Ignoring the religious silliness in the first comment...
Not being a superstitious hysterical nub is not "shrugging off death". It's more about being like "oh, you know, this so rarely happens... I'm not going to worry about it". You know, the exact same logic that unbeknownst to you you apply every time you step outside when it's storming or every time you go driving in your car. With one-off occurrences like these it's just the luck of draw - if it happens again, then it's time to be worried.
:crazy:
Finding that plane in the ocean would be closer to trying to find where you left that single speck of sand in your house than where you left your keys.
By the way I feel like I should clarify that I'm basically arguing that from a logical (heavily reliant on statistics, of course) position nothing suggests you should be afraid of these flights now. I understand people will make their decisions from emotional positions, though, considering fear can often be an illogical concept.
Personally it does not bother me at all. I'd base my airline choice on many other things before thinking "oh god! Statistically speaking, with the latest crash, choosing this plane and this airline gives me a 0.0000001139 (note: statistic made up on the spot) chance of being blown into smithereens"
You completely miss the point.
It is the fact that it
can happen, not the statistical chances of it
not happening, that creates the fear.
You trust it to
not happen because of the proactive measures to ensure the safety of a person. Just like every aspect of human society, which is to protect against death.

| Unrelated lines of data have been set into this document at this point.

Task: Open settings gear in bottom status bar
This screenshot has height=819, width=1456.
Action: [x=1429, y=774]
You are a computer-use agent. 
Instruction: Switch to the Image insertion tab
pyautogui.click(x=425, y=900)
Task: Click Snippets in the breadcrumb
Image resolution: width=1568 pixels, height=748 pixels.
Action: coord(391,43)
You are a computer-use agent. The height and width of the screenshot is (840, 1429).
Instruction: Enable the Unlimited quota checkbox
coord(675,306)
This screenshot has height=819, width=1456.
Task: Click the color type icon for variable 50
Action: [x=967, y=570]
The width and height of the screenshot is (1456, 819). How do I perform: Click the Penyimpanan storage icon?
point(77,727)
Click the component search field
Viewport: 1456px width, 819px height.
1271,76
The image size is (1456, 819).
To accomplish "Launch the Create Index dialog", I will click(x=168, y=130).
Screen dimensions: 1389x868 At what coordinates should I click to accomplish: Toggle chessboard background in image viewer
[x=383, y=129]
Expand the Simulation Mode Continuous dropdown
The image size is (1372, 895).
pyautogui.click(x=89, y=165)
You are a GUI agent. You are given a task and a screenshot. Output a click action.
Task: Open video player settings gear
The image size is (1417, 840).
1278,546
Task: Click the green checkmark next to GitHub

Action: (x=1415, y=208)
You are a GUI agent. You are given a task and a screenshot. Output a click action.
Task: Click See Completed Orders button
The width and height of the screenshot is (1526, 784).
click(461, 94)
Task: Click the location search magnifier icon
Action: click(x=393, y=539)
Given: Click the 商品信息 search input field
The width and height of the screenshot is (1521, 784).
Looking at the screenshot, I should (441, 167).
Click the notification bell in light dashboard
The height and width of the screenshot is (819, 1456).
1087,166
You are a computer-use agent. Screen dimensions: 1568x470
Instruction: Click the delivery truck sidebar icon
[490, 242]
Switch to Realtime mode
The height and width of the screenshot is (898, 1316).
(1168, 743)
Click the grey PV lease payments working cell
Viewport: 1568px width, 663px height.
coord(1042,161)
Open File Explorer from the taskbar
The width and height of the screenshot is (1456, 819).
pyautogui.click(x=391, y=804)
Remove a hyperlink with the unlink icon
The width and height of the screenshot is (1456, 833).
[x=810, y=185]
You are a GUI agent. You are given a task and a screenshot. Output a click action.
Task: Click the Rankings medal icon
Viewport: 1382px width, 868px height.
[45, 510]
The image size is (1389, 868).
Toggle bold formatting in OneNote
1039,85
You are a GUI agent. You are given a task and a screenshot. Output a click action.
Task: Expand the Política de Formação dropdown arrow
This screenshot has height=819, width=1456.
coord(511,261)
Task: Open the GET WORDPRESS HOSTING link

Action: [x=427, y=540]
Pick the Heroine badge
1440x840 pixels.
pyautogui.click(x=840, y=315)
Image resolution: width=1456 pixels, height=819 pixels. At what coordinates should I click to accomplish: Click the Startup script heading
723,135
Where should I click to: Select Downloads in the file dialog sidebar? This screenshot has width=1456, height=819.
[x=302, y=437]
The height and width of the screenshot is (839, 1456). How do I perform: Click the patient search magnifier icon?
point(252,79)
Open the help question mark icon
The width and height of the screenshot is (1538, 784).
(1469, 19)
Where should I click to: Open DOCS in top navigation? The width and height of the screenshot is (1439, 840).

My point is death happens, and unless you have confronted that and dealt with the reality of human mortality, then these 'issues' which crop up every so often are going to cause fear - fear of death, mainly. People avoid dying because of its finality. These events highlight that and the fear caused isn't that the plane will fall out of the sky (which is statistically improbably but still possible); it is the fact that it
can happen and the result of that which causes the fear / panic.
You call it superstitious mumbo jumbo, and I appreciate that is your view of life and death - you're pragmatic and dismissive of what death is. It happens, you move on.
But that simply highlights you're never thought about death and its occurrence. Spend a day thinking about death and its reality, and I am certain you would have a different outlook to it as a consequence.
Statistically speaking, it's safer to fly now than ever. We're not due another massive air disaster for a bit yet.
True.
Don't want to put the mockers on it, but this is a really enjoyable thread.
Agree wholeheartedly.
I'm not talking about it missing. That's happened. I'm saying, how goes it go missing in the first place. I, like many others, have no idea of it's final resting place and for all we know could not even be in an ocean.
Given the amount of flight-data, trackers, military GPS/Radar, SAT Ping (SAT phones on board), at disappears. That's the part I'm talking about.
I worded the analogy wrong. Slightly.
Yes, the mystery of it is quite... disconcerting. It honestly points to something different being at play.